Trend Middle East Desk Head Rufiz Hafizoglu
The increasing tensions in Syria and the international community's inability to actively intervene in these processes suggest that the instability will persist in the region long enough.
One of the main causes why the international community does not interfere in events in Syrian, unlike in case of Libya, lies in the geographical location and ethnic composition of the country. That is, if Libya's ethnic composition consists of Arabs and Berbers, Syria's ethnic composition includes Arabs, Kurds and other ethnic minorities. Moreover, in terms of religion and belief, there is not too quiet in Syria.
On the other hand, any military intervention in Syria means a collision with Iran, which does not meet interests of the West, which pursues own interests and is a supporter of relative calmness in the region after the Iraqi events.
Therefore, the West stands for Ankara's greater activity resolving the Syrian problem. This meets the interests of Turkey, which seeks to fix its leadership in the region and also keens to leave behind Iran, with whom Ankara has friendship relations at first glance,
It was necessary to distract Turkey's attention with its internal problems so that to prevent Ankara's active intervention in the Syrian events, which Turkey regarded not only an internal affair of Damascus.
Therefore, it would be wrong to link the increased number of terror acts committed in Turkey with the relations between the Kurdistan Workers Party (PKK) and Turkish authorities. Some do not exclude that the activation of the PKK is a response of the Syrian government to Ankara's policy towards Damascus.

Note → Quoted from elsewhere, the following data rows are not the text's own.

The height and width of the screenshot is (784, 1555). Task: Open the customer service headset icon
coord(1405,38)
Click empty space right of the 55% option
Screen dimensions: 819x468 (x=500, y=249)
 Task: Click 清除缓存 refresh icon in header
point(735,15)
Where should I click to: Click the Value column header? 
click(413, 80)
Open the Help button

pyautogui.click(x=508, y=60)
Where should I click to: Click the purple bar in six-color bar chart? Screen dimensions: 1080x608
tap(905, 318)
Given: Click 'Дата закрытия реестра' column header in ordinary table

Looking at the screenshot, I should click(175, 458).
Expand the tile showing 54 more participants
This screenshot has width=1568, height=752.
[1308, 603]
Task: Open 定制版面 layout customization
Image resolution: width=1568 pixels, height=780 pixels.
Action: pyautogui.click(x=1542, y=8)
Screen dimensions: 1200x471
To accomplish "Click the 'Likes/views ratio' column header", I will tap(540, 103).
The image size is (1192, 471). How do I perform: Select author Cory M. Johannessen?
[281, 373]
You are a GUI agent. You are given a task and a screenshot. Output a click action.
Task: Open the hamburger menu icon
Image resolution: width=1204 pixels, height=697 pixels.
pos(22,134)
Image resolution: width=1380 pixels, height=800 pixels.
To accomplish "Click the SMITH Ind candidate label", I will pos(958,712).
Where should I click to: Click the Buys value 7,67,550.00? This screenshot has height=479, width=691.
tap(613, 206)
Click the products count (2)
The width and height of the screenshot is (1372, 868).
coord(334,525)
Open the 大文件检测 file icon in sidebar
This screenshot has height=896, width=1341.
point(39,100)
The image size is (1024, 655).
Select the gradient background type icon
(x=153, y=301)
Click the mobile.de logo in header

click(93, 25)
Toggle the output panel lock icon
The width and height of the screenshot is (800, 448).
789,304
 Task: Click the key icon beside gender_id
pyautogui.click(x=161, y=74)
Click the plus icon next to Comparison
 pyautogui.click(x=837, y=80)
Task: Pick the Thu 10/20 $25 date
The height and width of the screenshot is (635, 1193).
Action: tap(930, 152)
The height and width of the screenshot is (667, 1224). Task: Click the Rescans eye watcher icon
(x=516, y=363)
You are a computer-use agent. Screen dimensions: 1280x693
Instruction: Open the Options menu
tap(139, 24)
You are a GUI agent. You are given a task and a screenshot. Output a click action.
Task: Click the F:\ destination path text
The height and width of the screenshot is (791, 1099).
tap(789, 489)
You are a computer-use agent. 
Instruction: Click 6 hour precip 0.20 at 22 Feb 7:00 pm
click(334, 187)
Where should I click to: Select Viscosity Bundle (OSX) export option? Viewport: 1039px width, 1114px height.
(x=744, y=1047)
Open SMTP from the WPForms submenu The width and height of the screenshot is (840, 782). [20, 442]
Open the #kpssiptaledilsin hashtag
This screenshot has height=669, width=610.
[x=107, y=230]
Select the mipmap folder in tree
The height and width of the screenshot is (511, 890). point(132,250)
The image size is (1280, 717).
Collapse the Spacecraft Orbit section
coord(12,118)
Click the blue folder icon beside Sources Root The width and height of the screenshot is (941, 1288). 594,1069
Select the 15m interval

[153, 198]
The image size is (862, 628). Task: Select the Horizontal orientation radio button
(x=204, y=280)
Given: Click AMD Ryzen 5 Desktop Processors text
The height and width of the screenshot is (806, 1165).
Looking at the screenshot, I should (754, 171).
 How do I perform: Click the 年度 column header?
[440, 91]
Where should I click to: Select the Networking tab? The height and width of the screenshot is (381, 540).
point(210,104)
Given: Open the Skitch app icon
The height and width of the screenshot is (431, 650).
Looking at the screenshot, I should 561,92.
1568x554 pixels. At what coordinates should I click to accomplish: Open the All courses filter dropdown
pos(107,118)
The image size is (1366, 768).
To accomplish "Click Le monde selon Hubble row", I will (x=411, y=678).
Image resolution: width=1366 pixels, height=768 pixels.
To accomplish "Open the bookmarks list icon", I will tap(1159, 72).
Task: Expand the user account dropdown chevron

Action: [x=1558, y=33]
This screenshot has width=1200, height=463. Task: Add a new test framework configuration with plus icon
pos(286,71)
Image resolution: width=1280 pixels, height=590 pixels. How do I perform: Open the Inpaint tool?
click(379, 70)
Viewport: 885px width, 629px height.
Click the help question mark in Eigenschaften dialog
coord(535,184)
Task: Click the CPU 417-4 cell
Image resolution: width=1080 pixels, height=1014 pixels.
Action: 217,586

It is not secret that President Bashar al-Assad's regime uses the Iraqi and the Syrian "Kurdish terrorists" against Turkey, so Ankara fears that the "Arab Spring" may turn into the "Kurdish Spring" with the help of the PKK.
Of course, Ankara, which gained political benefits from the "Arab Spring", will do its best to prevent the alleged "Kurdish Spring" within the country.
However, not Syria, but the PKK residing in Iraq, is a real threat to Ankara and Turkey seeks to maximum weaken the terrorist organization prior to the withdrawal of the U.S. troops from Iraq. Ankara worries that following the withdrawal of the U.S. troops, ammunition remaining in Iraq will pass into the hands of the administration in northern Iraq and the PKK.
Even Turkish Prime Minister Recep Tayyip Erdogan earlier demanded to took away all the weapons and military equipment when the U.S. troops will leave Iraq. Following a meeting with his Iraqi Counterpart Hoshyar Zebari, Turkish Foreign Minister Ahmet Davutoglu said Turkey would not tolerate if the PKK would threaten Turkey from the Iraqi territory.
However, the Kurdish administration in northern Iraq, which is "powerless" against the PKK, has immediately responded to the Turkish officials. Prime Minister of the Kurdish Administration in Northern Iraq Nechirvan Barzani stated that Turkey cannot combat terrorism effectively by conducting military operations in northern Iraq. Barzani urged both sides to lay down arms and start negotiations.
Ankara is unlikely to accept this 'call for a dialogue' by Iraq, which has not ever took a serious measures against the terrorist organization, as on the PKK would benefit, win time from this dialogue.
The ongoing events give grounds to say that the PKK and its political branch in Turkey-Kurdish Reconciliation and Democracy Party (PPD) will do their utmost to realize the "Kurdish Spring" in Turkey in one form or another.